Melk en Honing
Het land van melk en honing doet niet altijd zijn naam eer aan. Omdat onze zuivel op was, liep ik afgelopen week even naar de supermarkt om wat pakken melk te halen. Daar stuitte ik op een leeg zuivelvak. Overvloeiend van melk en honing; deze week even niet.
Het gebrek aan zuivel heeft alles te maken met Jom Kipoer. Op deze heiligste Joodse feestdag ligt het maatschappelijke leven stil. Ook in veel fabrieken gaat de stekker eruit. De melkfabrieken waren vanwege deze productiestop niet in staat om voldoende melk te leveren aan de supermarkten.
Echt overtuigen doet dit argument niet. Immers, een beetje ondernemer participeert op wat komt. Je laten verrassen door Jom Kipoer getuigt van een uiterst slechte planning.
Achter het melktekort schuilt dan ook een groter probleem. Er is structureel iets mis met de zuivelketen in Israël. Vorig jaar was er in het land bijvoorbeeld ook al een heus botertekort. In veel supermarkten ging het vette goedje daarom wekenlang op rantsoen.
Zelfs politici spraken zich uit over het botertekort. Critici verweten de politiek ondertussen boter op het hoofd te hebben. Doorgeschoten marktwerking zou de bron van het probleem zijn.
Om het botertekort op te lossen, werd er vanuit alle hoeken van Europa boter geïmporteerd. De Finse variant was prima te eten. De Russische boter daarentegen vormde een aanslag op onze smaakpapillen; maar was gelukkig wel goed genoeg voor de appeltaart!
Een tekort aan melk en boter in Israël lijkt in tegenspraak te zijn met de Bijbelse omschrijving van het land Kanaän. Hoezo een land vloeiend van melk en honing?
Uiteraard zijn niet alle kwalificaties van toen automatisch van toepassing op het Israël van nu. Daar komt bij dat het nog maar de vraag is of de Bijbelse melk en honing synoniem staan voor onze weidemelk en bloemenhoning.
In de Talmoed wordt daarom al gesuggereerd dat met ‘honing’ wel eens dadelsiroop bedoeld zou kunnen zijn. Dadels zijn in Israël immers royaal voorhanden. Bovendien geldt voor dadelsiroop dat het vloeibaar is.
Ook voor ‘melk’ zijn alternatieven aangedragen. In de Bijbel lezen we regelmatig over koeien. Daarbij moeten we niet denken aan de zwartbonte variant die de Nederlandse weilanden bevolkt. De traditionele koe in het Midden-Oosten is klein en pezig van stuk en bepaald geen ‘melkmachine’.

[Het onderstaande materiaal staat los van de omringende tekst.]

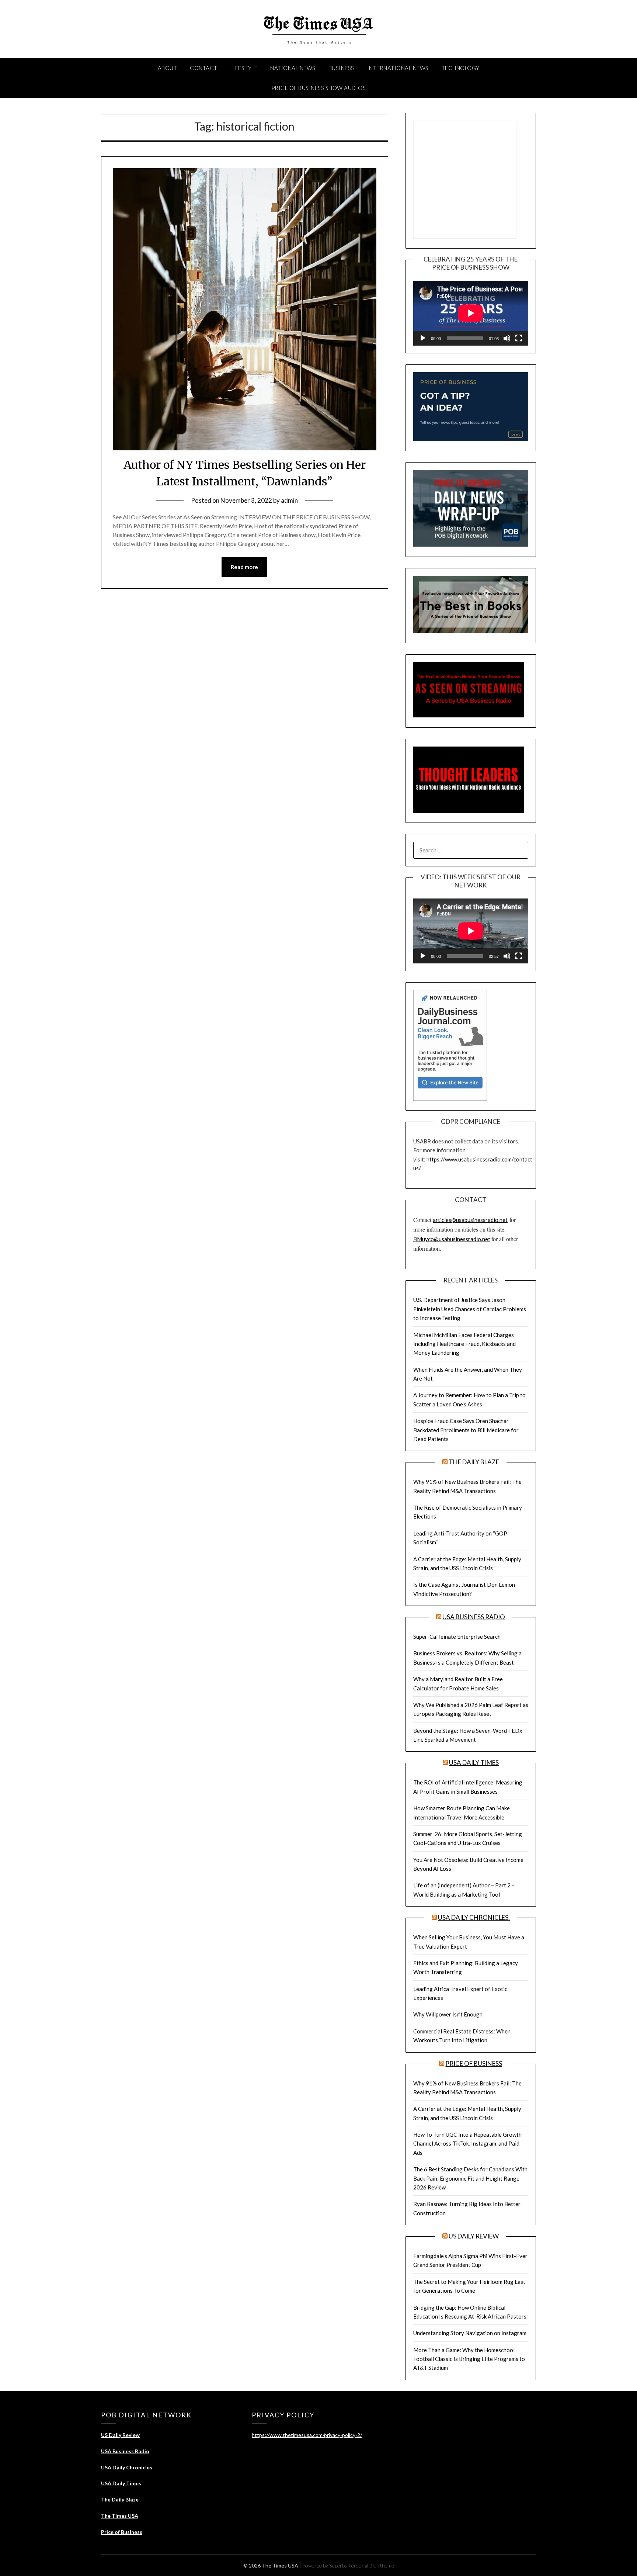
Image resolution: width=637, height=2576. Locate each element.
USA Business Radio (473, 1617)
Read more (244, 567)
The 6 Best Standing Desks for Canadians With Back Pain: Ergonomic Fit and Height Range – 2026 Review (470, 2178)
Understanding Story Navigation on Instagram (469, 2333)
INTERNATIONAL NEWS (398, 68)
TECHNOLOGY (461, 68)
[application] (470, 313)
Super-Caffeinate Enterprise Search (457, 1636)
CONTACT (203, 68)
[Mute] (507, 338)
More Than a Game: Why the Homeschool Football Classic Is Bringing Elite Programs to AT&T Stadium (469, 2359)
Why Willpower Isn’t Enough (448, 2014)
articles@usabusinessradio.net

Om de lokale melkproductie een boost te geven, importeerde Israël in de vorige eeuw Nederlands vee. Nazaten ervan tekenen nog steeds voor een groot deel van de Israëlische melkproductie. Zij leveren gemiddeld zelfs 30 procent meer melk dan hun verre familie uit Nederland.
Enfin, vroeger was Israël bepaald geen ‘koeienland’. En nog steeds zijn koeien niet populair onder alle bevolkingsgroepen. Lokale bedoeïenen bijvoorbeeld hoeden met reden nog steeds vooral schapen en geiten. Deze dieren leveren immers naast vlees en melk ook wol. Bovendien scharrelen deze dieren ogenschijnlijk gemakkelijk hun kostje bijeen in de schrale, rotsachtige woestijnen.
Het is niet onwaarschijnlijk dat de ‘melk’ in de Bijbel daarom refereert aan geiten- of schapenmelk. Een vertrouwd product voor de Israëlieten van toen. De Bijbel meldt immers dat ook zij oorspronkelijk vooral hoeders van kleinvee waren (Gen. 46:32-34).
Ondertussen ben ik maar wat blij met de zwartbonte landgenoten die ik hier aantref. Wellicht is het zelfs mogelijk om nog enkele duizenden melkkoeien uit Nederland te importeren. Een win-winsituatie: Israël lost daarmee zijn melktekort op en Nederland zet een stap in het oplossen van het stikstofprobleem. Bijkomend voordeel: het voorkomt dat we hier geiten- en schapenmelk moeten gaan drinken. U begrijpt, aan die smaak kan ik maar moeilijk wennen.